▸ Work item
Retype exactly what appears below from the line containing "Task: Click Iceberg" down to the line containing "Task: Click the Remote host input field", keeping both end lines. Do not include pictures.

▸ Data listing
=== Section Start ===

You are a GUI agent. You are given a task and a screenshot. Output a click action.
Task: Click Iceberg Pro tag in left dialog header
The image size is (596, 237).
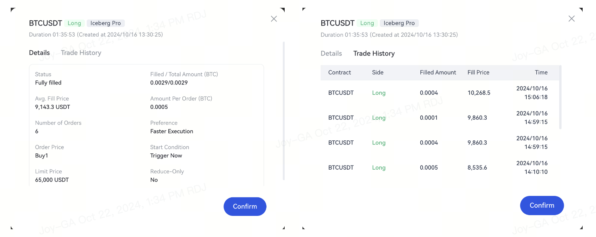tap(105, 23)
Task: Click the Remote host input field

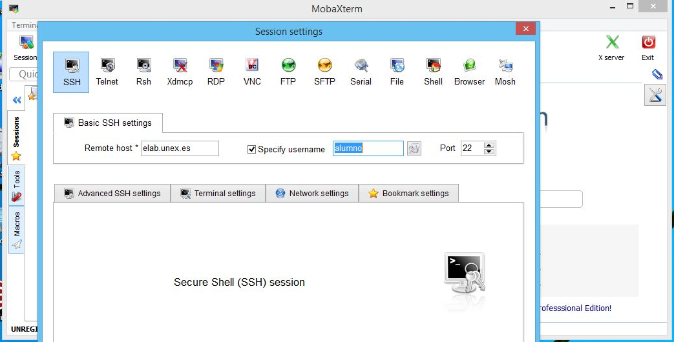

=== Section End ===
=== Section Start ===

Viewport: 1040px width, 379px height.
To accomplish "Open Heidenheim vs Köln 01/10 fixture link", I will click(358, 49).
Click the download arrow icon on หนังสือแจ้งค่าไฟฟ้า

=== Section End ===
=== Section Start ===

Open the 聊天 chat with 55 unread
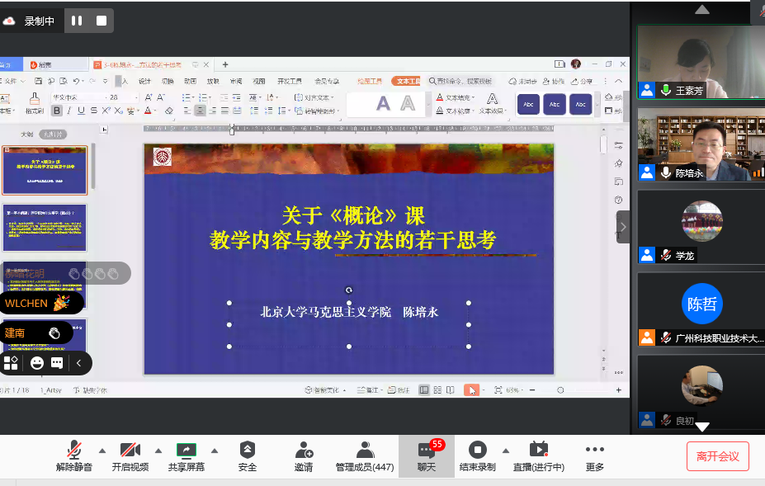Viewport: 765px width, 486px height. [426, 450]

=== Section End ===

▸ Solution to this exercise
Task: Click Iceberg Pro tag in left dialog header
The image size is (596, 237).
tap(105, 23)
Task: Click the Remote host input field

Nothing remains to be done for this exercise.